-- Available records follows --

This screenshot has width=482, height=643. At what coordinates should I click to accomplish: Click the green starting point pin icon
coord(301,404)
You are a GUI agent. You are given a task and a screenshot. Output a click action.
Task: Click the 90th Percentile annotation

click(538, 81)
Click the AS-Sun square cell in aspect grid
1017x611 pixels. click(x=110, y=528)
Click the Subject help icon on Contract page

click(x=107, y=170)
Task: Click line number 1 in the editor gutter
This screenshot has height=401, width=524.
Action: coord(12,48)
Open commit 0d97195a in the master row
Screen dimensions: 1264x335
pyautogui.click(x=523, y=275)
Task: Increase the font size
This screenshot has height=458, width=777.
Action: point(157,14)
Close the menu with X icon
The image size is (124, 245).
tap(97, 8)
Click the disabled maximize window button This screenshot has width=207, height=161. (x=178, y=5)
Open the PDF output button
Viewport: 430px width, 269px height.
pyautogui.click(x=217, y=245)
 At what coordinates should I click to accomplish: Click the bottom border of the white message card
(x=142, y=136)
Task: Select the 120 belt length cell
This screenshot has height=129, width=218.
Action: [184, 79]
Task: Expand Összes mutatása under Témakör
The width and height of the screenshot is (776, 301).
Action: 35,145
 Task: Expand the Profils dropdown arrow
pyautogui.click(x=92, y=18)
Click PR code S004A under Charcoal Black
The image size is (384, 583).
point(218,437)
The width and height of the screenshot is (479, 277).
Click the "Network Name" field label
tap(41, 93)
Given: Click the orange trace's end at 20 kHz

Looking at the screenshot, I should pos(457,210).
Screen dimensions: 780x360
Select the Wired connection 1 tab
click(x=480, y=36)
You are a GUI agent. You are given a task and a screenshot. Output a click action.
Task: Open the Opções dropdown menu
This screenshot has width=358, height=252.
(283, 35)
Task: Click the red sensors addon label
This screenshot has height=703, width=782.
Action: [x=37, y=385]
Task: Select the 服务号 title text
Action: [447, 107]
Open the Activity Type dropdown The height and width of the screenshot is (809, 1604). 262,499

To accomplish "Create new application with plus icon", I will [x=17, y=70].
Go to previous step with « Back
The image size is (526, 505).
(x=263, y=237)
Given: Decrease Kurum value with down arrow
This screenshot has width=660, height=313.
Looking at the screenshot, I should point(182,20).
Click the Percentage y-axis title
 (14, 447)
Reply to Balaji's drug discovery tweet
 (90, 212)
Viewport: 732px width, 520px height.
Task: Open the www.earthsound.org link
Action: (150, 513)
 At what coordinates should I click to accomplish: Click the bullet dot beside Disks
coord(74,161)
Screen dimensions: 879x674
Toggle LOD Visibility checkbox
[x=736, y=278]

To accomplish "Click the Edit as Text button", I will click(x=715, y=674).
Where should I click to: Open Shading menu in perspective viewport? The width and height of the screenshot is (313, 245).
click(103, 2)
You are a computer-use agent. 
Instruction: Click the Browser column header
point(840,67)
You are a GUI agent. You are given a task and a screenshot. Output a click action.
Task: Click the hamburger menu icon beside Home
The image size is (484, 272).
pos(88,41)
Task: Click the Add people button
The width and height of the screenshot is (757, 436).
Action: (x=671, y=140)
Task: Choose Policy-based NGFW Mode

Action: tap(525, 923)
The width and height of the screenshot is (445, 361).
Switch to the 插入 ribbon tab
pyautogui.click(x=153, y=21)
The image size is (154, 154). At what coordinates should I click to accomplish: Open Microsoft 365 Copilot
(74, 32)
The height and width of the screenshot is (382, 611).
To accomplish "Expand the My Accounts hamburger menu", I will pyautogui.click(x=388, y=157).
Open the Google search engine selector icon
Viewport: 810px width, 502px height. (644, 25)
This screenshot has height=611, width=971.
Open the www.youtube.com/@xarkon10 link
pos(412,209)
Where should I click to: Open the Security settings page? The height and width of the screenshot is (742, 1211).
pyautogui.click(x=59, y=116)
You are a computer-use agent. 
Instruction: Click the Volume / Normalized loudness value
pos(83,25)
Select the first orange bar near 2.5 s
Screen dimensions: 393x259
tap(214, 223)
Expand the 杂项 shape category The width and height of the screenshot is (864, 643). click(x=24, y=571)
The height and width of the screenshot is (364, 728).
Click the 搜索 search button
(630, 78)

-- Available records concluded --

## Your goal:
Using the records above, please repeat the line with "This screenshot has height=611, width=971." and every line after it exactly, and give no other text.

## Answer to this task:
This screenshot has height=611, width=971.
Open the www.youtube.com/@xarkon10 link
pos(412,209)
Where should I click to: Open the Security settings page? The height and width of the screenshot is (742, 1211).
pyautogui.click(x=59, y=116)
You are a computer-use agent. 
Instruction: Click the Volume / Normalized loudness value
pos(83,25)
Select the first orange bar near 2.5 s
Screen dimensions: 393x259
tap(214, 223)
Expand the 杂项 shape category The width and height of the screenshot is (864, 643). click(x=24, y=571)
The height and width of the screenshot is (364, 728).
Click the 搜索 search button
(630, 78)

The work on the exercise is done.